It is the easiest thing ever. I even posted a quick "how to" at the top of the page.

Unbolt the factory fender brace.
Unbolt the lower fender brace.
Bolt in the OEM battery tray. 
Put the battery on the tray and wire + to + on the OEM battery and - to a good ground.

I'll try and post some pics...but trust me it is so easy!

-Greg


----------



## TLS (Jan 31, 2000)

You forgot lifting up the coolant recovery tank, and trimming the fender brace sheet metal.


----------



## CHPL (Oct 26, 2003)

If you want to add a secound battery on right side and use factory cables without an isolation relay here are the cable part numbers
positive 15372006
Ground 15321207


----------



## gcsupraman (Apr 28, 2004)

TLS said:


> You forgot lifting up the coolant recovery tank, and trimming the fender brace sheet metal.


Your right - remove two small bolts from the coolant tank and move it out of the way while you install the tray.

I did not have to trim any metal - which metal are you talking about? The battery tray replaces the lower fender brace. At least thats what I read....

-Greg


----------



## TLS (Jan 31, 2000)

The firewall to fender curved bracket that you remove....the two bolts that attach it to the firewall, that metal bracket that those two bolts go through is NOT there on diesel trucks. I sawsalled it off, as battery installation is REAL difficult with it there.


----------



## BigRedBarn (Jan 4, 2003)

TLS said:


> BigRedBarn,
> 
> The factory aux battery setup from GM isn't a Parallel system. It's designed for isolation and doesn't link the batteries in parallel for the heavy surges that plowing induce. You would benefit greatly from adding a cable from positive to positive and one from the aux to the block for the negative. Your truck will start much quicker, and you won't see that voltmeter struggling anymore.
> 
> GM needs to understand this and offer two types of hookups. One for camper guys that NEED isolation, and one for snowplowers who need the capacity of two batteries acting as one.


I'm sorry, I didn't mean to imply that the factory setup was non-isolation (parellel). As far as I know, my system (factory) dedicates the 2nd battery for the plow only. It seems to work well enough.

As far as I know (and I don't know much as I barely passed all my electrical engineering courses that us mechanical engineering students had to take for some silly reason) the system type (isolation versus parellel) shouldn't make any difference as far as charging, should it? After all, you're charging two batteries regardless of how they're hook up. Or, am I missing something there? Can anyone comment on that?

I'm not sure I'd prefer a parallel system. To me, there's always a chance where if both batteries aren't in the exact same state of charge (or if they're not exactly the same battery, or if they are the same but what if one's a bit older or has seen more use) that the charge in the two batteries will equal out. That is, the battery with more charge will charge the other battery all the time. I would think that's not a good thing to have going on all the time as it would seem to use up charge as that's not a 100% efficient system. If anything, the cables would get a little warm (probably slightly, but still some). Can anyone out there verify this theory of mine?


----------



## TLS (Jan 31, 2000)

Short task 1 => Summarize the battery-tray thread in two sentences.
Short task 2 =>
Answer these questions using the battery-tray thread:
(a) What part number is listed for the positive cable?
(b) How many bolts must be removed from the coolant tank?
(c) According to TLS, what is not present on diesel trucks?
Short task 3 => Resume the battery-tray thread after its final line.

Dataset records =>
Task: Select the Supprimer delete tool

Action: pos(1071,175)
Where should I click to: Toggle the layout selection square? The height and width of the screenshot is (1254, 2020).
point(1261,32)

---

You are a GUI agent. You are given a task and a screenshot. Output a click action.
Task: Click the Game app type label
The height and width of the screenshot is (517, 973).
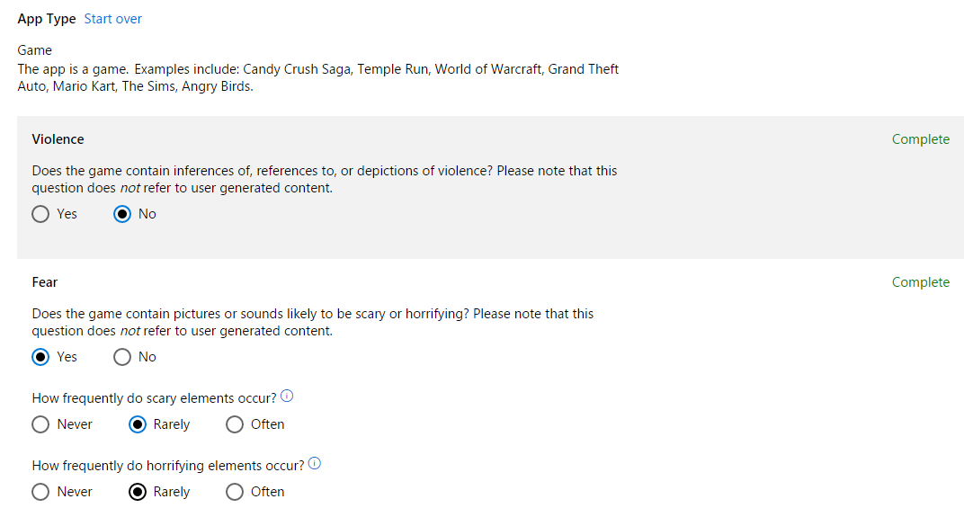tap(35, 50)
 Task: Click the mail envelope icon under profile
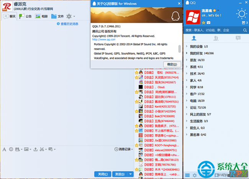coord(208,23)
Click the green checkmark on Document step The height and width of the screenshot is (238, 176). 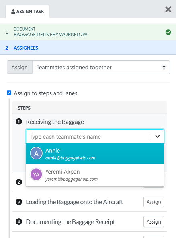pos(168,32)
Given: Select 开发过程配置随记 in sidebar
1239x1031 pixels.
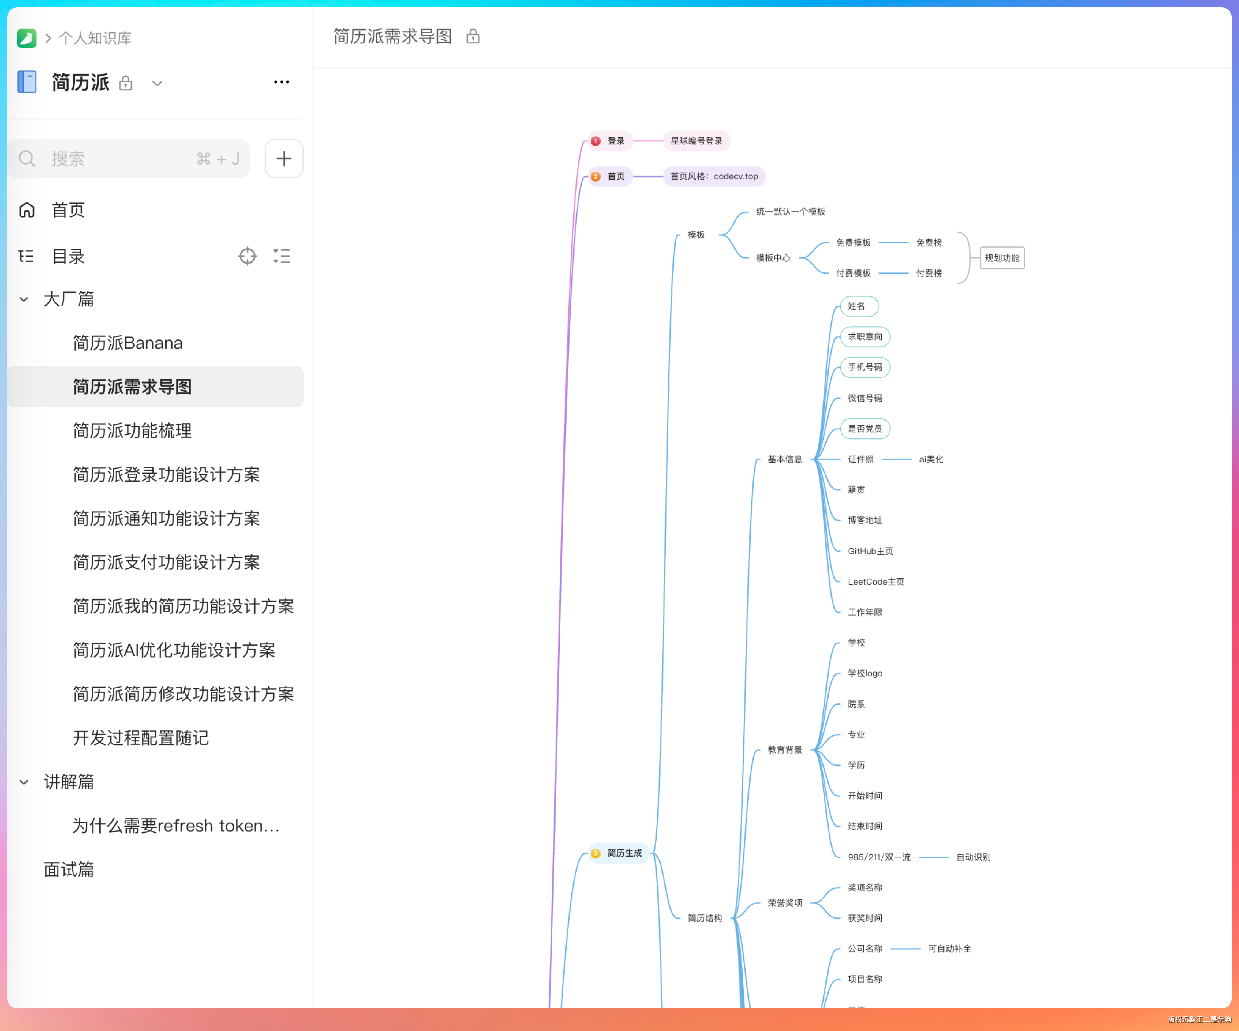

Exercise output 1 => The thread opens with brief steps for adding a factory battery tray: unbolt the fender braces, bolt in the tray, and wire the battery positive to positive on the original battery and negative to ground, and later posts add that the coolant recovery tank must be moved and that one poster cut off a firewall bracket. It also gives factory cable part numbers for a second battery and debates whether the factory isolation setup or a parallel hookup is better, particularly for plowing.

Exercise output 2 =>
(a) 15372006
(b) Two small bolts.
(c) The metal bracket that the two firewall bolts pass through.

Exercise output 3 =>
BigRedBarn said:


> I'm not sure I'd prefer a parallel system. To me, there's always a chance where if both batteries aren't in the exact same state of charge (or if they're not exactly the same battery, or if they are the same but what if one's a bit older or has seen more use) that the charge in the two batteries will equal out. That is, the battery with more charge will charge the other battery all the time. I would think that's not a good thing to have going on all the time as it would seem to use up charge as that's not a 100% efficient system. If anything, the cables would get a little warm (probably slightly, but still some). Can anyone out there verify this theory of mine?


This is why everyone recommends that BOTH batteries be the same type, size, brand and age when in a parallel system. All your diesel pickups, and over-the-road trucks use multiple battery systems....all run their batteries connected in parallel.

By only using one dedicated battery for the plow, your only reaping the benefits of ONE battery. When their joined in parallel, your reaping the benefits of BOTH batteries capacities combined.

Hope this helps.


----------



## repo_man62 (Oct 24, 2004)

TLS said:


> gcsupraman,
> 
> While in essence you _did_ hook them up in parallel. However, I would suggest just running a 4 gauge (or even heavier would be better) wire from POSITIVE + of original battery to the POSITIVE + of the new battery in the $25 aux battery tray. Your method, though seldom used does the same thing.
> 
> ...


What if you have a "storage" box like this? Can you just cut the box to fit another batt? Lower r/hand corner & upper r/hand corner respectively


----------



## gcsupraman (Apr 28, 2004)

repo_man62 said:


> What if you have a "storage" box like this? Can you just cut the box to fit another batt? Lower r/hand corner & upper r/hand corner respectively


I can't really tell by the pics what year your chevy is but on my 1988 (newer body style) k1500 it had dual batteries with tray's on either side of the radiator. The aux battery was right where that box is...maybe you should goto GM and see if they sell the aux battery tray for your vehicle. It would make it a much easier install

-Greg


----------



## repo_man62 (Oct 24, 2004)

gcsupraman said:


> I can't really tell by the pics what year your chevy is but on my 1988 (newer body style) k1500 it had dual batteries with tray's on either side of the radiator. The aux battery was right where that box is...maybe you should goto GM and see if they sell the aux battery tray for your vehicle. It would make it a much easier install
> 
> -Greg


It's a '97...would only have to cut 1 corner that's inset (for whatever reason).


----------



## TLS (Jan 31, 2000)

On that era truck, they used to put the AUX. battery right where your washer bottle is. Maybe it goes where that storage box is?


----------



## Rick Loncosky (Dec 14, 2002)

Does anyone know about aux. battery holders for 73 -80. I bought one from Mr. Goodwrench, suppose to fit 73 - 87. As you know fenders & hoods changed in 81 and that's what it fits perfectly. I hate to manipulate :crying: a brand new $ 25.00 bracket if there is a perfect fit one available. Any help


----------



## djd427 (Dec 19, 2004)

Does anyone have any pics of mounting the second battery on the 6.0 gas? I have the factory tray and wiring just needing to pick up 2 new batteries. Want to get the tray all mounted first. Thanks for your help,,,


Hint,,Hint (TLS)


----------



## DERBYDON (Dec 3, 2004)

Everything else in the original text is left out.